:: Excerpt to read

And in the midst of it all, climate change is making the situation worse.

Rainfall in India over the past hundred years has been irregular, and the yearly average temperature has gone up by 0.5 degrees Celsius, according to India’s meteorological department.

“There exists a huge knowledge gap regarding the connection between water scarcity and climate change. There is an immediate need to fill this gap and make people aware about the importance of water conservation,” Puneet Srivastava, from WaterAid India, said. “The government also needs to undertake severe measures to regulate and monitor the use of groundwater resources.”

Water scarcity also poses a threat to food security, and recently, the plight of some 200 million farm workers have come to light. Over the last ten years, thousands of farmers chose to take their own lives as unpredictable and unseasonal droughts and rains slashed farm incomes.

India is predicted to take over China’s current title of most populous nation by 2050, with a population of 1.7 billion. And with rapid urbanisation and consequential growing demand for power, the changing weather patterns are set to get worse. Government data even forecasts the annual water availability in the nation to drop 25 per cent, from 1,545cbm in 2011 to 1,140cbm in 2050.

Although the relevant authorities have turned their attention to better supporting farmers and alleviating water scarcity in regions prone to drought, these campaigns – that include insurance over for crop failures and investment in irrigation efficiency, among others – are concentrated on India’s plains, where populations are higher, and leave residents in the far-flung Himalaya Mountains overlooked.

Simultaneously, the Himalaya Mountains are among the places in the world most susceptible to climate change, and the Spiti Valley is showing the adverse signs of melting glaciers, inconsistent rainfall, less snowfall, and rising temperatures.

::::
:: Exercise data

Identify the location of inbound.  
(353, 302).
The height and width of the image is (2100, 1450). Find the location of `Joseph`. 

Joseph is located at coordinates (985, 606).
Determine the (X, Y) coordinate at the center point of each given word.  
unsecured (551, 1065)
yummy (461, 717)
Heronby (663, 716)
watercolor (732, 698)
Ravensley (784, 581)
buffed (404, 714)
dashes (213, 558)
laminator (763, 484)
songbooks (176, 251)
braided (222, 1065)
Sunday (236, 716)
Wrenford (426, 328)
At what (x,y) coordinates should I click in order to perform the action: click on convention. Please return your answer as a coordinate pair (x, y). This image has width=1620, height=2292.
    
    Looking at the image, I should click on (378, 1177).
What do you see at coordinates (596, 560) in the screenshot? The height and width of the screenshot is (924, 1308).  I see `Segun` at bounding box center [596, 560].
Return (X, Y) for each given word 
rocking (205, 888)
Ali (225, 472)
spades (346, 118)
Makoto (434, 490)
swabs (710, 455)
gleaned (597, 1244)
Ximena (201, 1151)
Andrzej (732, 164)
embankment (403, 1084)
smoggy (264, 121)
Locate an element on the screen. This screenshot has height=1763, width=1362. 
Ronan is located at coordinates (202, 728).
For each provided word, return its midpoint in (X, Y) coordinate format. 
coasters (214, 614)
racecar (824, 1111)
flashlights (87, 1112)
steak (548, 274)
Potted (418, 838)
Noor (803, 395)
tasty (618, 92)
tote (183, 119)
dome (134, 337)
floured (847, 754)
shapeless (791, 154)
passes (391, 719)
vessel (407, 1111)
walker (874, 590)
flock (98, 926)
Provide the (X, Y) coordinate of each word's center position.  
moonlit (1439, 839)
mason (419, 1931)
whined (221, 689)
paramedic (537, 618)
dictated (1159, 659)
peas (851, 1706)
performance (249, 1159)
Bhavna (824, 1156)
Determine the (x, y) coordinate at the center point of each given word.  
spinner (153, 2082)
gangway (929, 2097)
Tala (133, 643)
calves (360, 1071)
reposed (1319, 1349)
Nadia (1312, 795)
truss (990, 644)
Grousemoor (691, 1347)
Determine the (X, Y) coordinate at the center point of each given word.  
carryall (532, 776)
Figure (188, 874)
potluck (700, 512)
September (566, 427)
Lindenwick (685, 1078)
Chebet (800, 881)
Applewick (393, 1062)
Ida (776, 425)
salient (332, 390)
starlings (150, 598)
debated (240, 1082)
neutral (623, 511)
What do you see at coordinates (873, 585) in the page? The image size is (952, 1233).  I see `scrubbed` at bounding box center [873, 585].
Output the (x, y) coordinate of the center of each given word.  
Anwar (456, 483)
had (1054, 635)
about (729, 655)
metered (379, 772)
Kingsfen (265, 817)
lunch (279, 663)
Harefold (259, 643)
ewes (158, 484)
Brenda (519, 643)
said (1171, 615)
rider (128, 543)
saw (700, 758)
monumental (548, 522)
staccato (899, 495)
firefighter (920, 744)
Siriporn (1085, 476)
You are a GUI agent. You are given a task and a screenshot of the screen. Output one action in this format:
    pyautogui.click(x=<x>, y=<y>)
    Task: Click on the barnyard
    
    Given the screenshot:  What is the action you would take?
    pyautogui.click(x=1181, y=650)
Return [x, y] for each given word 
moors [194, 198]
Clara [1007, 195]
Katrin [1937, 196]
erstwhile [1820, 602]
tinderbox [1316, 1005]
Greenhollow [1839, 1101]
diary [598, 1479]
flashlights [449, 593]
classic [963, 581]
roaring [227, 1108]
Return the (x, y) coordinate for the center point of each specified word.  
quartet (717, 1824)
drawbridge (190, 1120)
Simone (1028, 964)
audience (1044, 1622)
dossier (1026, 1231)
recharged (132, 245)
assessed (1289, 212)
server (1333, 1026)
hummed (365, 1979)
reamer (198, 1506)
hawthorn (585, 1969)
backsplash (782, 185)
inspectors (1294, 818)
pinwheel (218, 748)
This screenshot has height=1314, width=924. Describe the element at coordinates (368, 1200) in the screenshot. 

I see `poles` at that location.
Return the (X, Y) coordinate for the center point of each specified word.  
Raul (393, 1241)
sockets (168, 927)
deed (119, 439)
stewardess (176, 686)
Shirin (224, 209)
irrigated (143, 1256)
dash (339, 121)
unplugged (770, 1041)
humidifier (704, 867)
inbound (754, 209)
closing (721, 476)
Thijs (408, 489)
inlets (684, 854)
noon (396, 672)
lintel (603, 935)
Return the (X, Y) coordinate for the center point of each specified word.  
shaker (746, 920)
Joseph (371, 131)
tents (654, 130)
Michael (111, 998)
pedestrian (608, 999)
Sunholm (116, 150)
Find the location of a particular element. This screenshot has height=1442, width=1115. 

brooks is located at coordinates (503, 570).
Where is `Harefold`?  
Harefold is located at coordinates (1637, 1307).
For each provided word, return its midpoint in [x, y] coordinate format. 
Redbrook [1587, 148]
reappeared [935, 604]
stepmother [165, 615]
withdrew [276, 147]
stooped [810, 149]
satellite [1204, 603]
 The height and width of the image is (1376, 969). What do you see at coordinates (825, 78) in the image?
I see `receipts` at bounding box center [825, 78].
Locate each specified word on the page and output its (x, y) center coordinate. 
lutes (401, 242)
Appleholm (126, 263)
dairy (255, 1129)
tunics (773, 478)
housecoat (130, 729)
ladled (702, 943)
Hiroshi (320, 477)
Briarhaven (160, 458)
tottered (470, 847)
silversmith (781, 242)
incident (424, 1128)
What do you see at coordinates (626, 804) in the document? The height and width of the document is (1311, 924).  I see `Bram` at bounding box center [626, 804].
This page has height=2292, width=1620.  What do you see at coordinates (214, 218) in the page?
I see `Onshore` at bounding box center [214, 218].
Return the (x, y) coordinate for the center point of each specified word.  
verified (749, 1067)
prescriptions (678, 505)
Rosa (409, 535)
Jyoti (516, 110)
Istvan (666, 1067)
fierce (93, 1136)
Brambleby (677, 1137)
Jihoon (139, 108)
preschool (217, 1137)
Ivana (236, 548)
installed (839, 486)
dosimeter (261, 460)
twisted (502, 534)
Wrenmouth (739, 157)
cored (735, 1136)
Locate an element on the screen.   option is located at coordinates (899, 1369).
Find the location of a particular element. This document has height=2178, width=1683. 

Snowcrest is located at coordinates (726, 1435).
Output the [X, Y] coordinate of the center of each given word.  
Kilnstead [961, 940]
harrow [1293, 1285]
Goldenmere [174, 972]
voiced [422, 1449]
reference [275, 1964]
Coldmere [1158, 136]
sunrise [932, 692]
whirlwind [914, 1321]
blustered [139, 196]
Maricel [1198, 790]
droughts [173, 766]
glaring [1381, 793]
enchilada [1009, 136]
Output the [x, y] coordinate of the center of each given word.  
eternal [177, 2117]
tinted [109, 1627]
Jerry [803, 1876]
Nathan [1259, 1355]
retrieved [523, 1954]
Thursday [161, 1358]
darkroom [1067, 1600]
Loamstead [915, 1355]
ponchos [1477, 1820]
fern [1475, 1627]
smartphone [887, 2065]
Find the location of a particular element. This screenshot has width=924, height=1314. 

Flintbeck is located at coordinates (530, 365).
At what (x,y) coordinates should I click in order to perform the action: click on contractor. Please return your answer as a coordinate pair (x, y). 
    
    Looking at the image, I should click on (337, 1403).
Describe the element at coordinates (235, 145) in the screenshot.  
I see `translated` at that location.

::::

§ **List of tasks**:
[1] Answer these questions using the excerpt about water scarcity in India:
(a) According to India's meteorological department, how much has the country's yearly average temperature risen?
(b) What population is India predicted to have by 2050?
(c) Whose residents do the campaigns concentrated on India's plains leave overlooked?
[2] Write the next part of the excerpt about water scarcity in India, picking up after its final sentence.

§ **Results of the tasks**:
[1]
(a) 0.5 degrees Celsius
(b) 1.7 billion
(c) Residents in the far-flung Himalaya Mountains

[2]
“In 2015 and 2016, there was not enough snowfall and so when summer came, the springs – which are the main source of irrigation for people – were all dried out. There were hardly any crops,” Ishita Khanna, an employee of Ecosphere, an eco-tourism company in Spiti Valley, told Thomas Reuters Foundation. “With the climate changing, this could be disastrous for people living here if this keeps happening. There should be more support for people and a deeper understanding of their way of life here. It’s a very hard life.”

Spiti, quietly concealed in a corner of Himachal Pradesh, a northern state in India, is only accessible in summer, and even then, the passage over the rugged roads is hazardous, hugging the cliff edge. But in spite of the roads which have brought some tourism to that part of the country, time has wrought no changes, and the traditional way of life there continues unaltered.

“We thought the road would bring us more prosperity in terms of tourism and trade, but it has been disappointing,” Tenzin Andak, a farmer from Komik, said. “It is a worry for us – life is getting more difficult these days, partly because there is less water.”

Spiti’s main source of water is melted snow – it is the snow that falls during winter that later provides farms and pastures with the moisture they need, and snow melting from the glaciers replenish the streams and rivers that support the settlements.

Due to its geographical location, residents have only one farming season in which to plant and harvest their crops – a deadly trap if crops fail. And it has become warmer over the past several decades, with less snowfall, residents noted, saying that the winters have shortened and the summers, longer.

A study Jawaharlal Nehru University conducted in 2014 showed that the annual temperatures in the Himalaya Mountains of India have risen by two degrees Celsius over the past twenty years, and the glaciers there have decreased 13 per cent over fifty years.

“There is no doubt there is a big water crisis here,” the most senior government official in Spiti, Sub-Divisional Magistrate Arun Sharma, stated. “We’ve put in place a lot of projects such as providing water tanks and constructing water catchment areas, but we are limited by the weather. For six months of the year, life stops as we are snowbound and we cannot do any major work.”